In March 2006, the festival was the first major event to be held in New Orleans following the disaster of the 2005 Hurricane Katrina. On slightly higher ground, the French Quarter was not among the areas that were flooded during the disaster. The festival continued and grew in popularity until a brief hiatus in 2020 due to the COVID-19 pandemic. However, it was resumed virtually in 2021 and then in person in 2022.

Principal sponsors of the Festival include the Louisiana Endowment for the Humanities, the Historic New Orleans Collection, the National Endowment for the Arts, and the University of New Orleans.

=== Events ===
The five-day Festival is held on the weekend nearest March 26, the birthday of Tennessee Williams. This is usually the fourth week of March. Festival events are held at several sites in and around the French Quarter.

Many of these events are either speakers or discussion panels, featuring experts from literature, theater, film, the arts, history, culture, and other topics. In addition to these panels, there are master classes for aspiring writers, including advice from published writers, literary agents, and editors in the publishing industry. Another highlight during the early festival years was an “I Remember Tennessee” panel. Sharing their memories were Bill Grey, Jack Fricks, Bob Hines, Anna May Maylie, Dan Mosely, Eric Paulsen, and Jere Real.

The Festival also hosts musical performances by local musicians. Musical guests over the years have included artists such as Vernel Bagneris, Danny Barker, Spencer Bohren, Tom Sancton, Butch Thompson, Allen Toussaint, and Dr.
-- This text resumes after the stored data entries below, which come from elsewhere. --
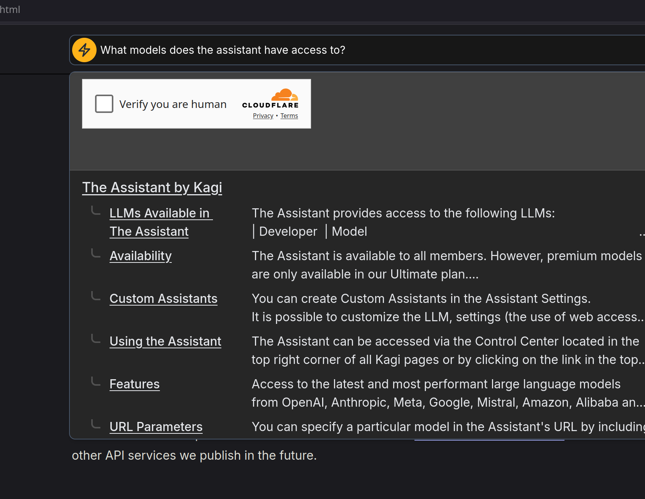The image size is (645, 499).
Task: Open The Assistant by Kagi result
Action: click(x=152, y=188)
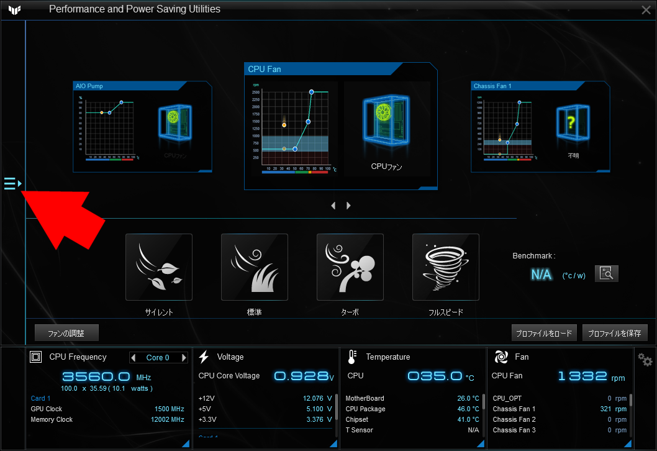657x451 pixels.
Task: Click the right carousel arrow below CPU Fan
Action: click(x=348, y=205)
Michael White.

Past speakers have included prominent authors and playwrights such as Edward Albee, Robert Olen Butler, Richard Ford, Michael Cunningham, Phillip Caputo, Rick Bragg, and Yusef Komunyakaa. Other speakers have included writers Anne Rice, Cokie Roberts, Michael Cunningham, John Waters, Nora Roberts, Stephen E. Ambrose, Douglas Brinkley, James Carville, Andrei Codrescu, Sue Grafton, Margaret Atwood, Larry Brown, Margaret Walker, Fannie Flagg, Allen Gilchrist, Kaye Gibbons, Dorothy Allison, Barry Gifford, Rex Reed, Peggy Scott Laborde, and Errol Laborde, as well as actors Patricia Clarkson, Stephanie Zimbalist, Alec Baldwin, John Goodman, W. Kenneth Holditch, Tab Hunter, Dixie Carter, Gerald McRaney, Elizabeth Ashley, Anne Jackson, Eli Wallach, and Kim Hunter. Tennessee Williams's brother, Dakin Williams, was a frequent guest at the Festival until his death in 2008.

Another major feature of the Festival is its theatrical productions, including productions of full-length plays and one-act plays by Tennessee Williams, as well as works by other writers. In 1992, the Festival began hosting a one-act play contest. The winning plays are premiered at the Festival, and have become one of the Festival's most anticipated events. The Festival also sponsors poetry and short fiction contests.
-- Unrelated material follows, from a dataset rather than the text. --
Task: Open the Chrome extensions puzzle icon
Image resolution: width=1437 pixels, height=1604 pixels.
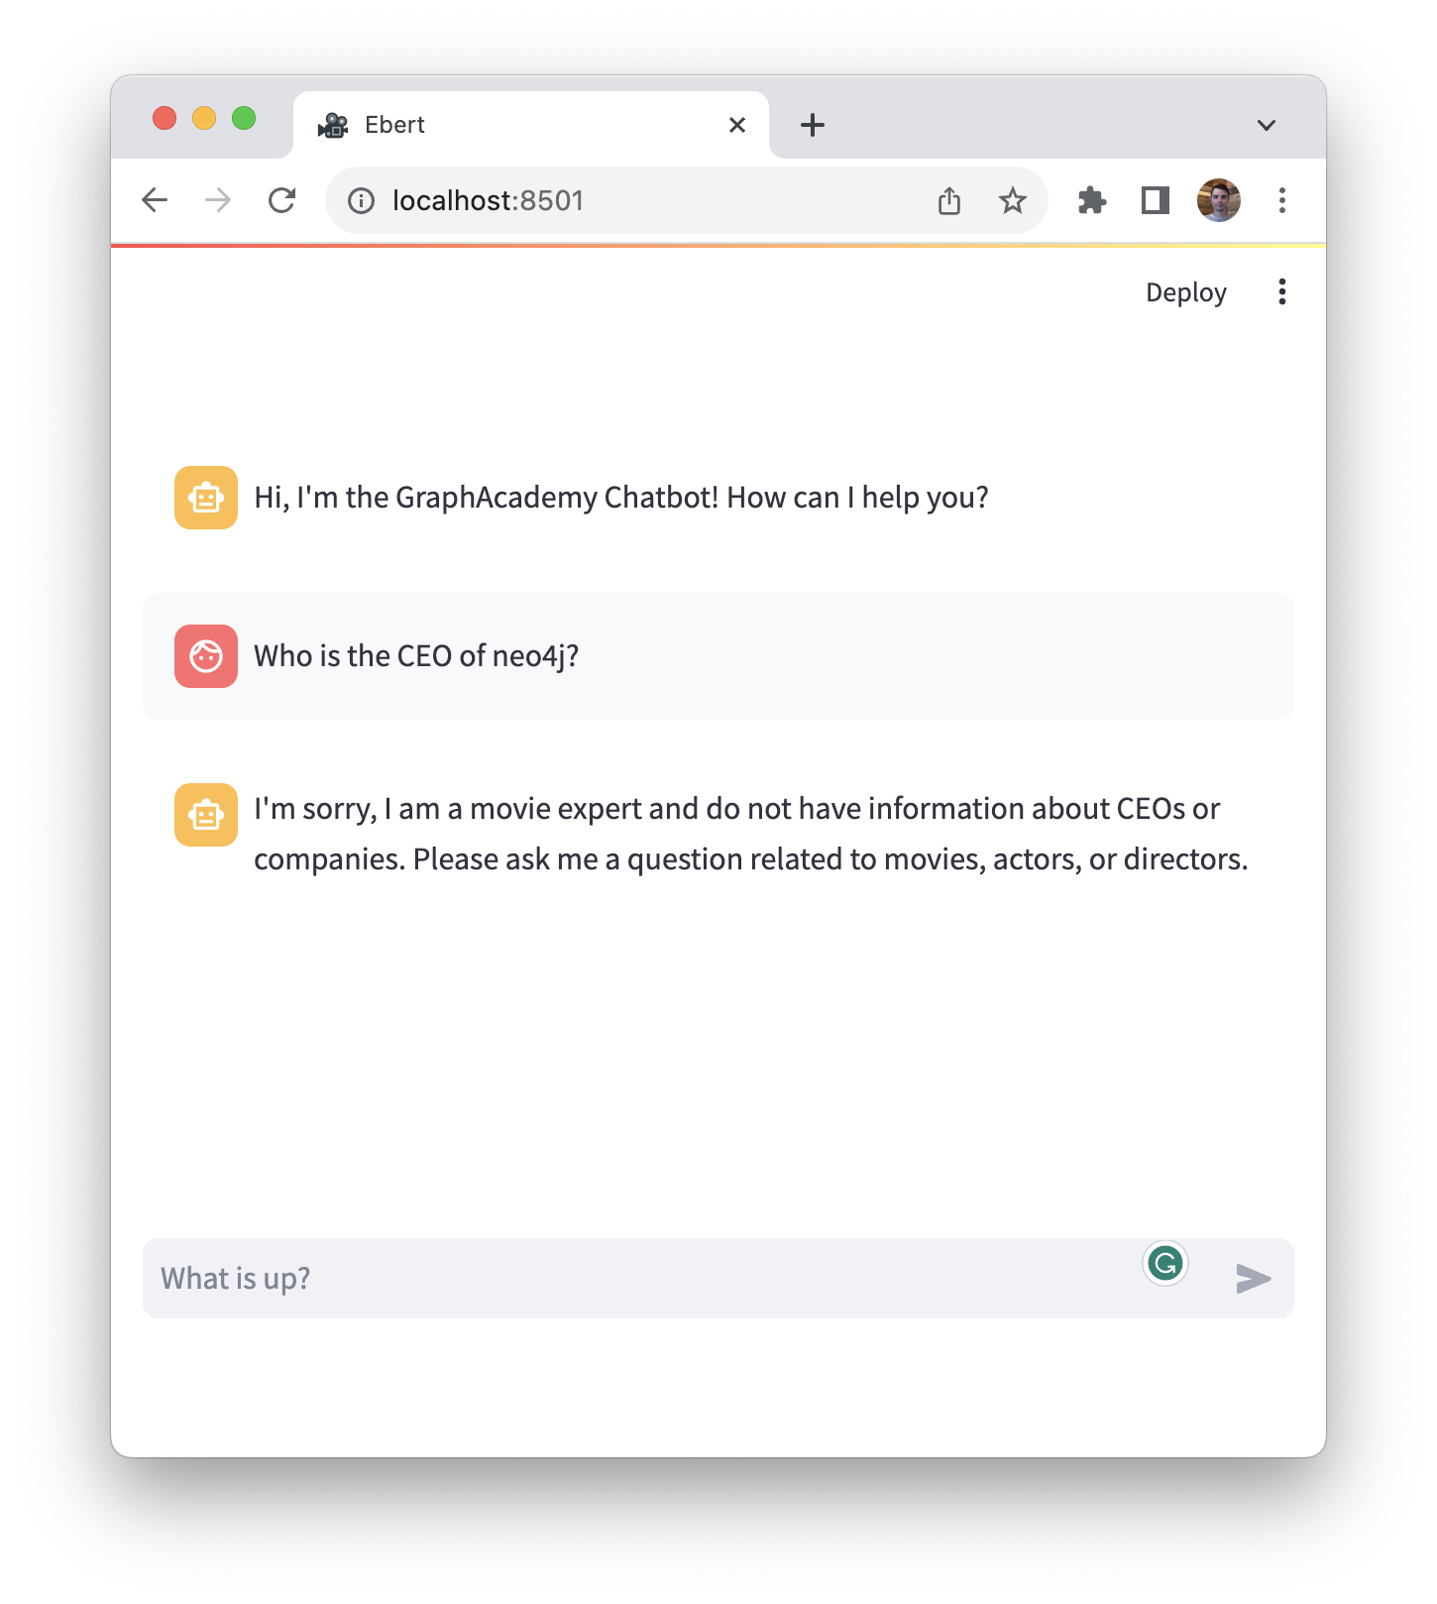Action: [x=1091, y=200]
The Festival highlights other contemporary Southern artists, such as the New Orleans novelist John Kennedy Toole and other writers from New Orleans. Still, Tennessee Williams remains a primary focus of the Festival. The Festival has published previously unpublished writings and produced premiere performances of newly discovered works. A scholars conference is held every year, and an academic journal, The Tennessee Williams Annual Review, is associated with this conference. Since the first festival in 1986, events have included a guided walking tour to 722 Toulouse St. and other French Quarter residences where Williams once lived.

Since 1996, the Festival has ended with the popular Stella and Stanley Shouting Contest, a tribute to the third scene from A Streetcar Named Desire. The contest is open to the public and held on the last day of the Festival, usually Sunday afternoon, in Jackson Square. Actors playing the role of Stella and Stanley provoke the contestants from a gallery from one of the Pontalba Buildings. After the first round of tryouts, a second round takes place, where finalists compete for prizes and trophies.

The COVID-19 pandemic caused 2020's festival to go on hiatus and in 2021 the festival was fully virtual. In 2022, the festival returned to in-person status with the festival celebrating the 75th Anniversary of A Streetcar Named Desire.